The ‘links’ part of the data can be broken down into individual source to target ‘links’ that have an associated value (could be a quantity or strength, but at least a numeric value).

The ‘source’ and ‘target’ numbers are references to the list of nodes. So, “source”:1, “target”:2 means that this link is whatever node appears at position 1 going to whatever node appears at position 2. The important point to make here is that D3 will not be interested in the numerical value of the node, just its position in the list (starting at zero).

Description of the code

The code for the Sankey diagram is significantly different to that for a line graph although it shares the same core language and programming methodology.

The code we’ll go through is an adaptation of the version first demonstrated by Mike Bostock so it’s got a pretty good pedigree. We will begin with a version that uses data that is formatted so that it can be used directly with no manipulation, then in subsequent sections we will work on different techniques for getting data from different formats (and with different structures) to work.

I found that getting data in the correct format was the biggest hurdle for getting a Sankey diagram to work. We will start off assuming that the data is perfectly formatted, then where only the link data is available, then where there is just names to work with (no numeric node values) and lastly, one that can be used for people with changeable data from a MySQL database.

We won’t try to go over every inch of the code as we did with the simple graph example (I’ll skip things like the HTML header) and will focus on the style sheet (CSS) portion and the JavaScript.

- [Aim of the exercise]:
Reproduce word for word the stretch of the Sankey diagram passage that begins at the words "The ‘links’ part" and stops after "and programming methodology.".

- [Data lines]:
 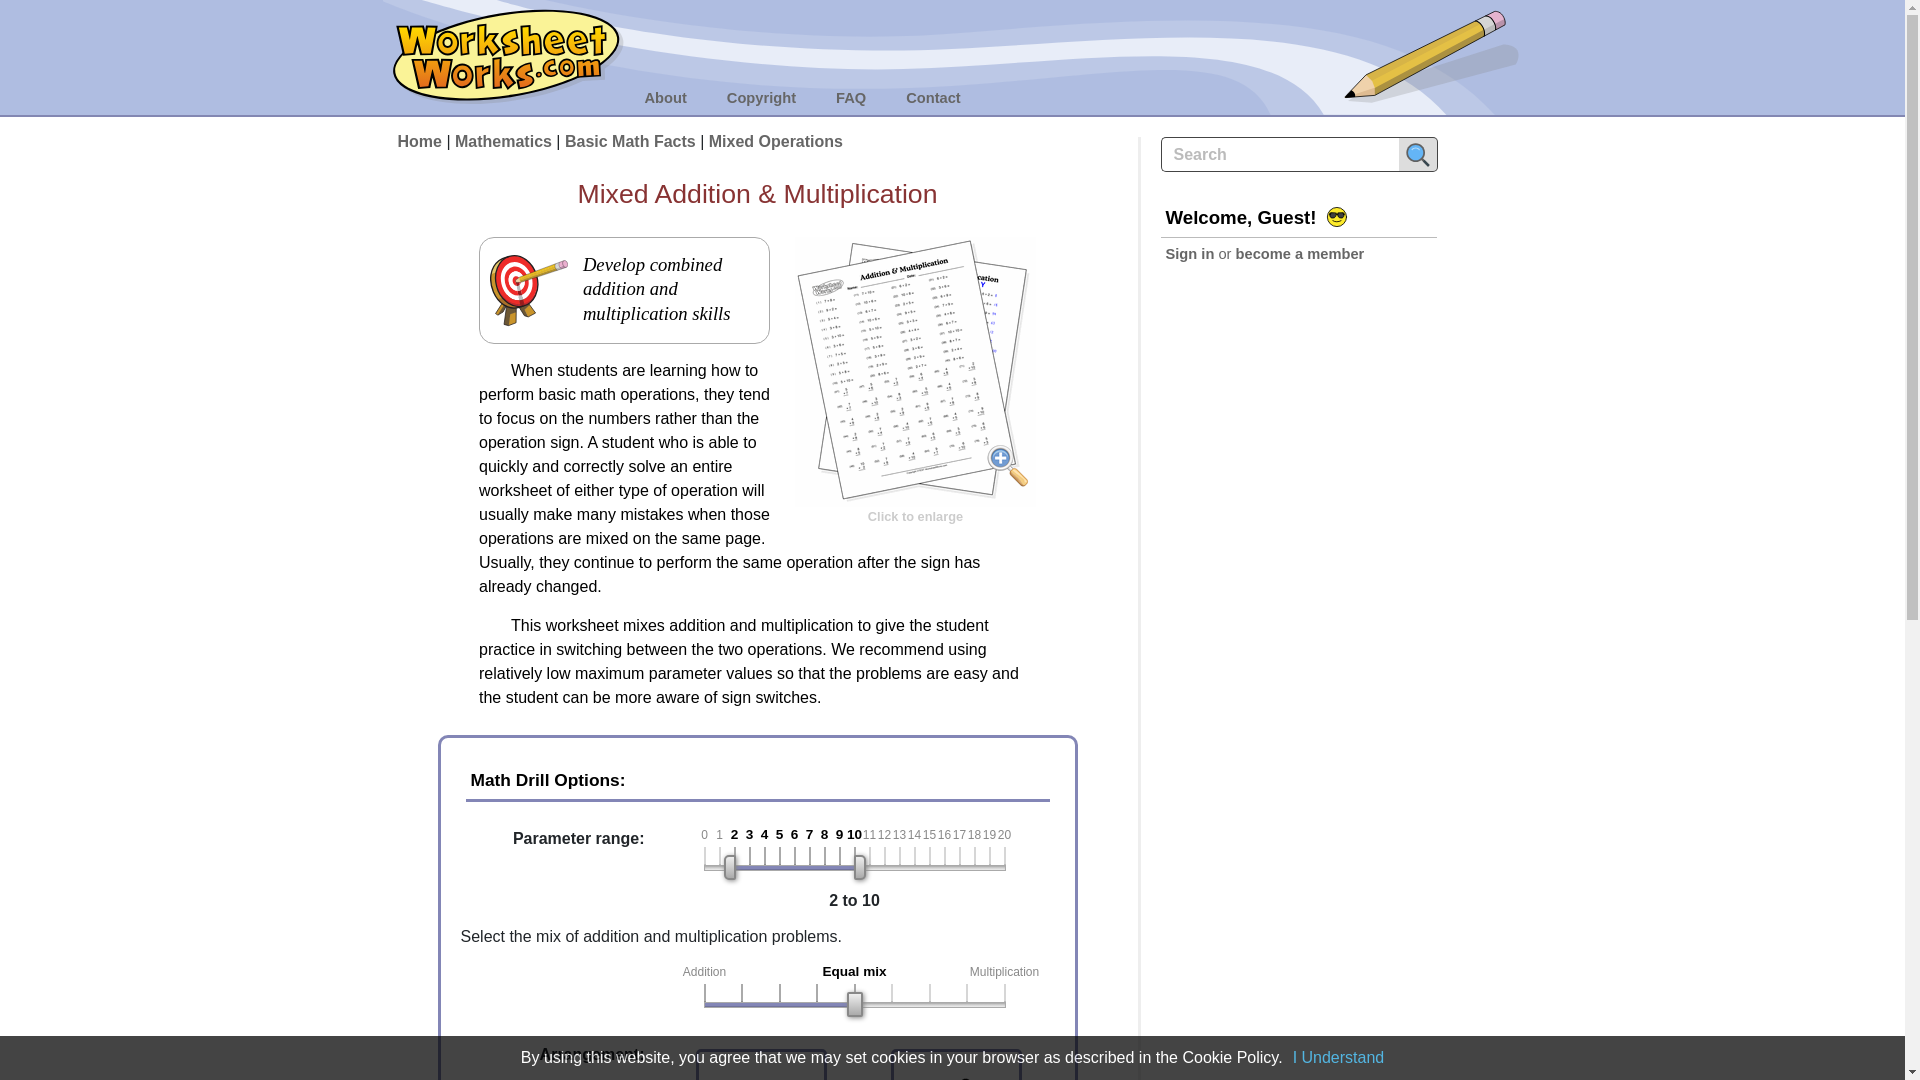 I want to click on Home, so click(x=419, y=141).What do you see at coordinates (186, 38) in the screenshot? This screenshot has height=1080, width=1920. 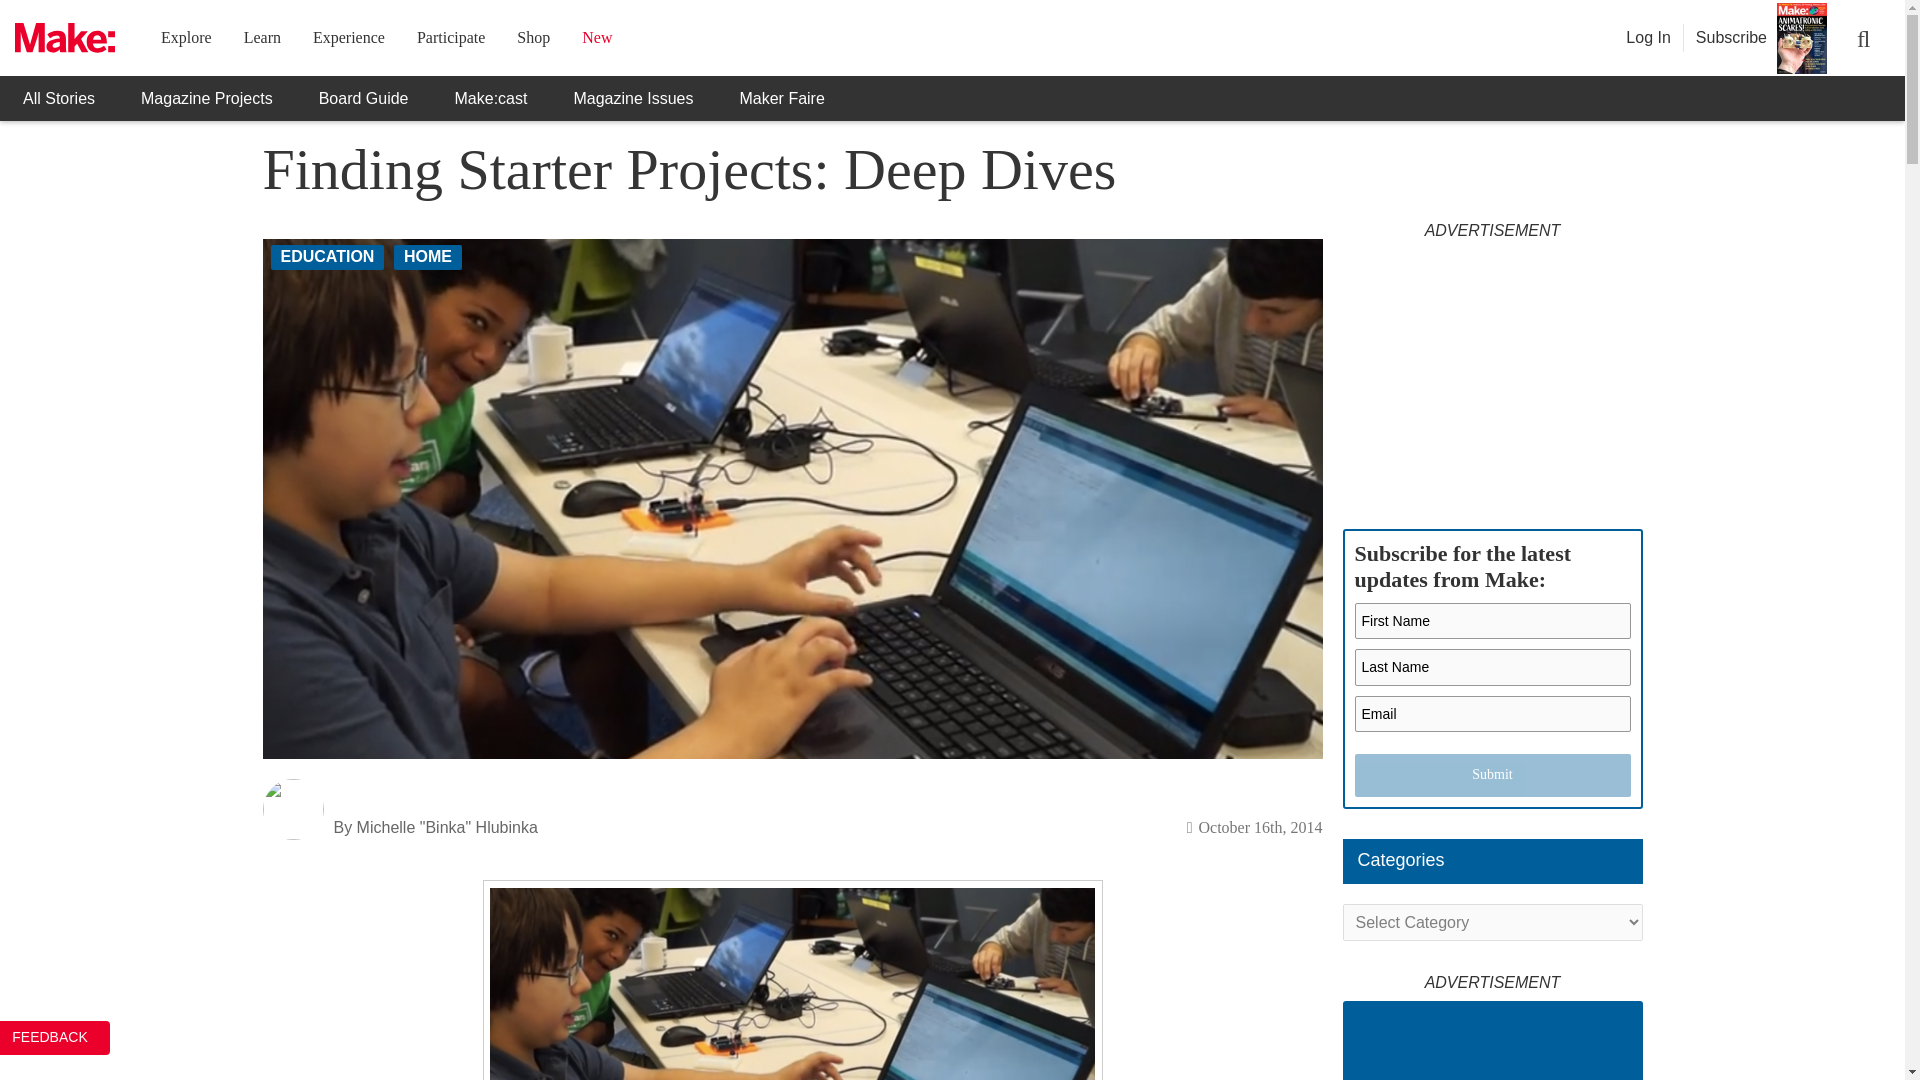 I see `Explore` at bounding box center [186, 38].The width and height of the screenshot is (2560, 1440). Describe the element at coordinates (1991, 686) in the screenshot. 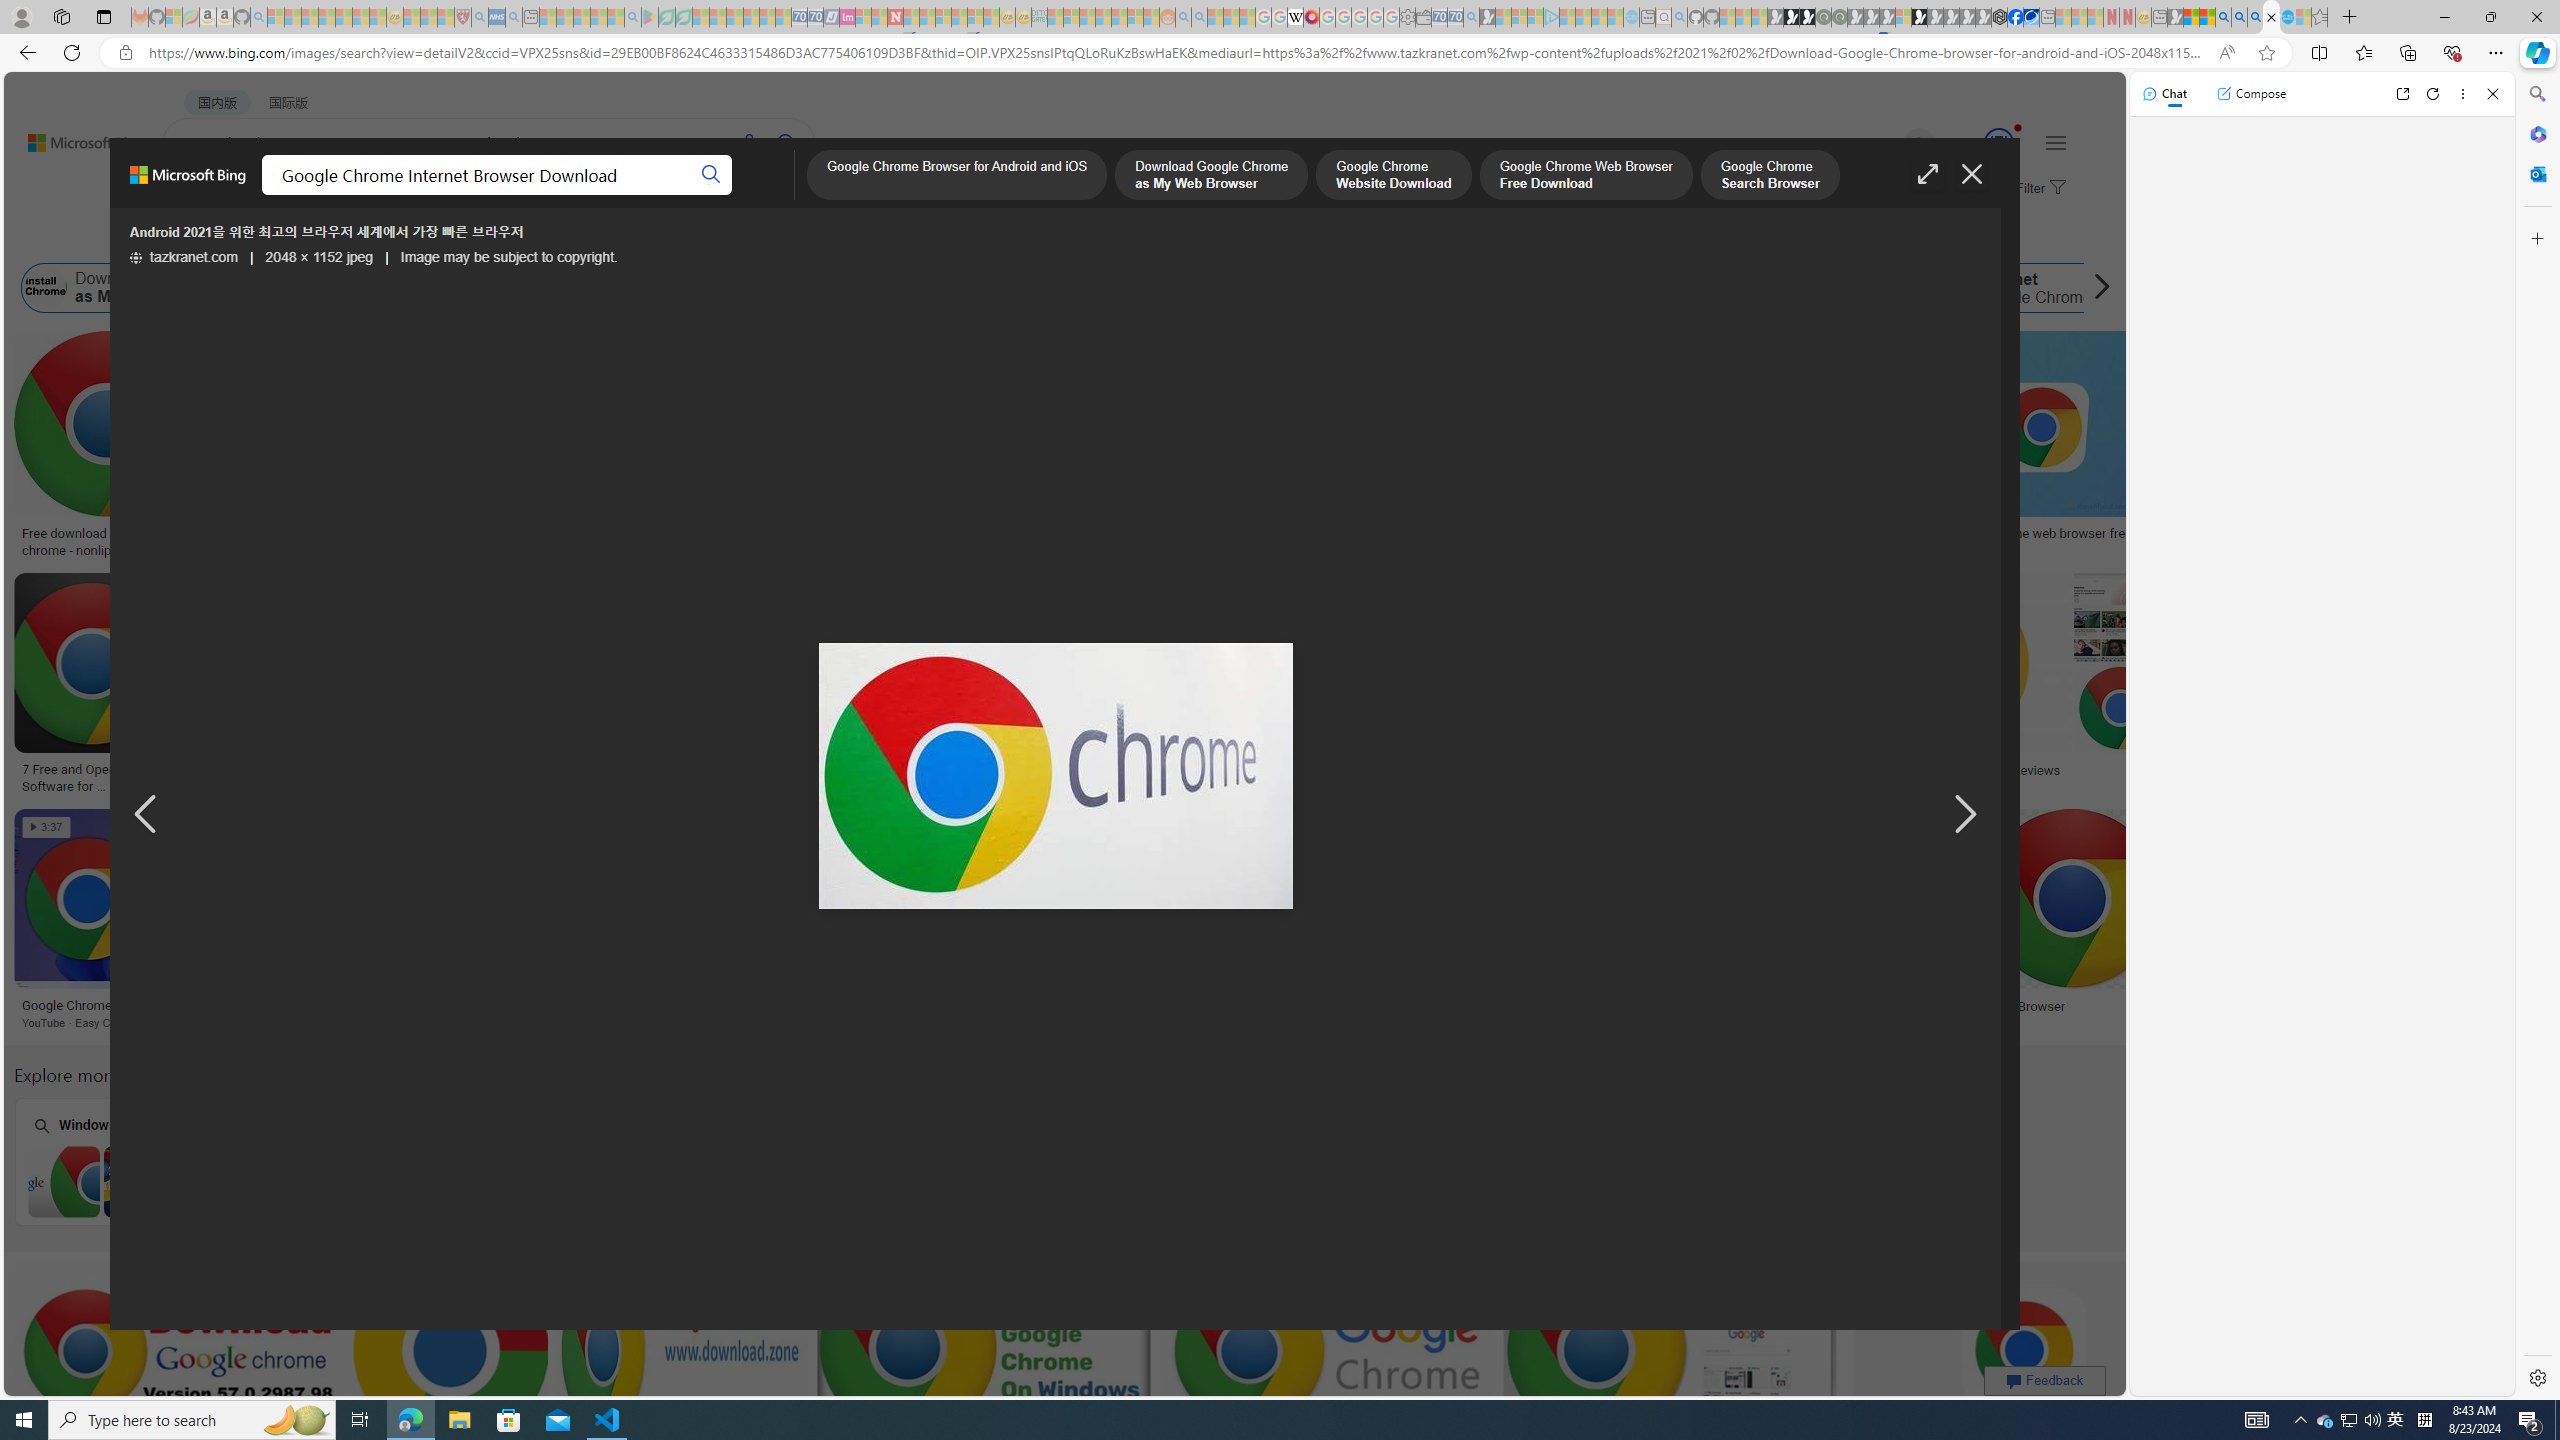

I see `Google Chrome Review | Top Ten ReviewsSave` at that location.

- [Full output]:
The ‘links’ part of the data can be broken down into individual source to target ‘links’ that have an associated value (could be a quantity or strength, but at least a numeric value).

The ‘source’ and ‘target’ numbers are references to the list of nodes. So, “source”:1, “target”:2 means that this link is whatever node appears at position 1 going to whatever node appears at position 2. The important point to make here is that D3 will not be interested in the numerical value of the node, just its position in the list (starting at zero).

Description of the code

The code for the Sankey diagram is significantly different to that for a line graph although it shares the same core language and programming methodology.